===== Supplied material =====

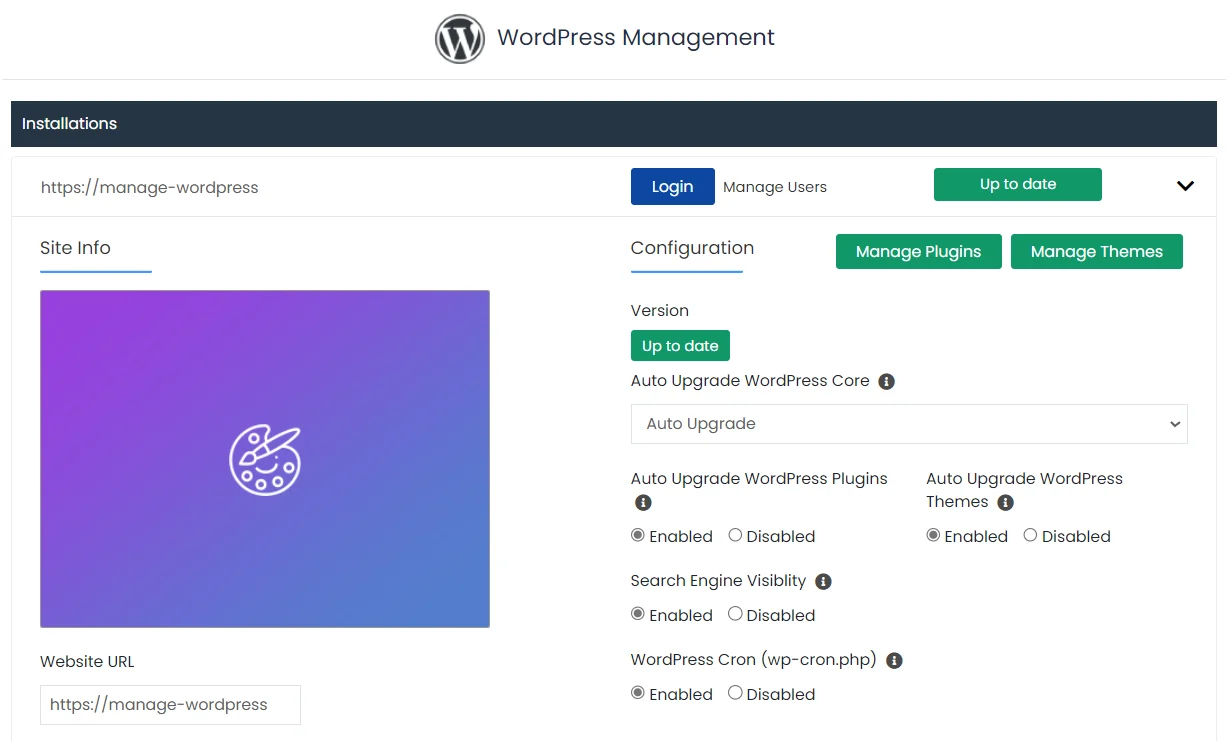Click info icon beside Auto Upgrade WordPress Core
This screenshot has width=1227, height=741.
coord(886,382)
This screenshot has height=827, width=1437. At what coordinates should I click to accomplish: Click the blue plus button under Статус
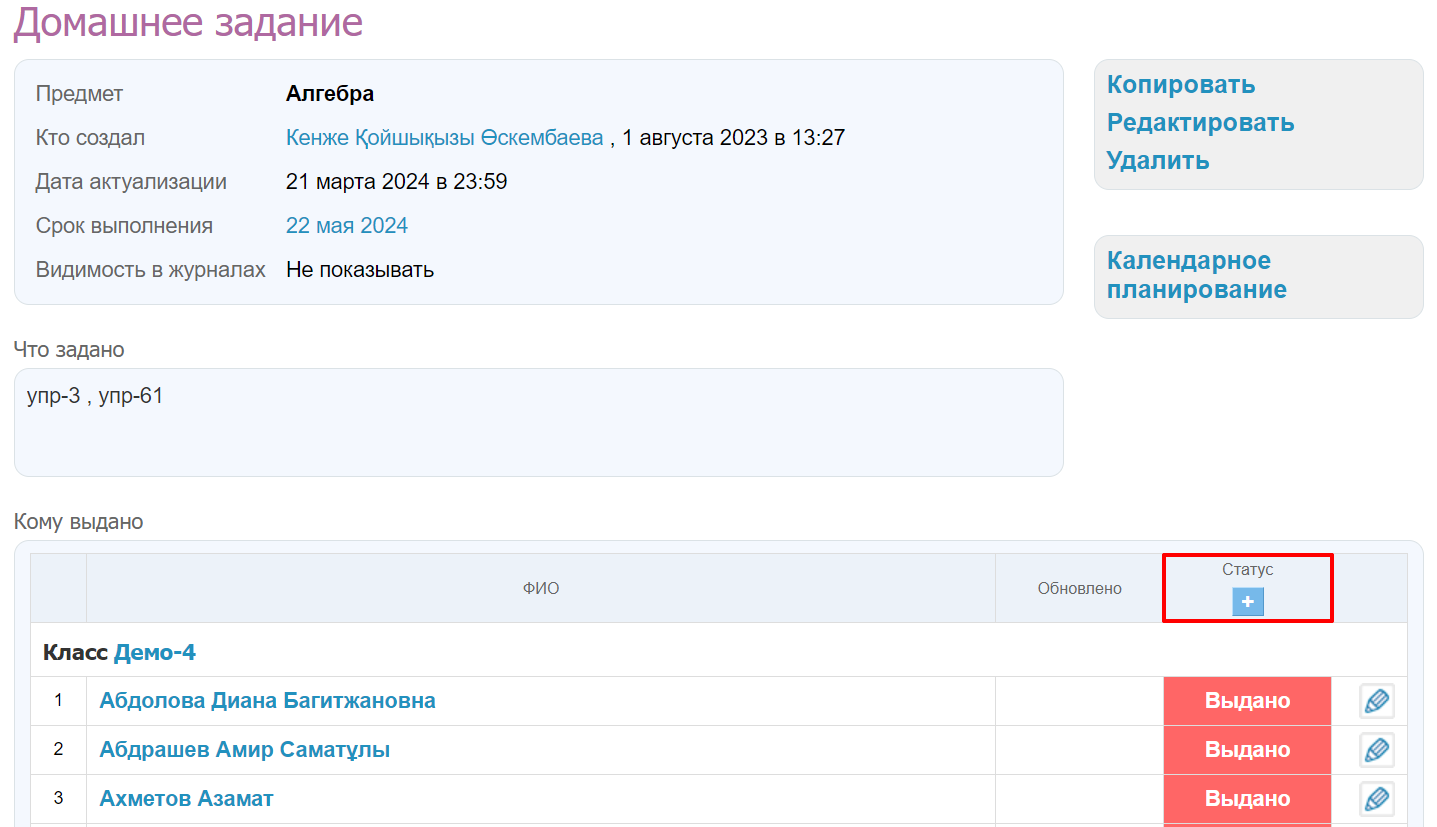tap(1247, 602)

=====

Work to be completed> The answer must consist solely of the lines from the line containing "This screenshot has height=827, width=1437." to the end of the data, reproduced exactly, with every picture left out.

Answer section>
This screenshot has height=827, width=1437. At what coordinates should I click to accomplish: Click the blue plus button under Статус
tap(1247, 602)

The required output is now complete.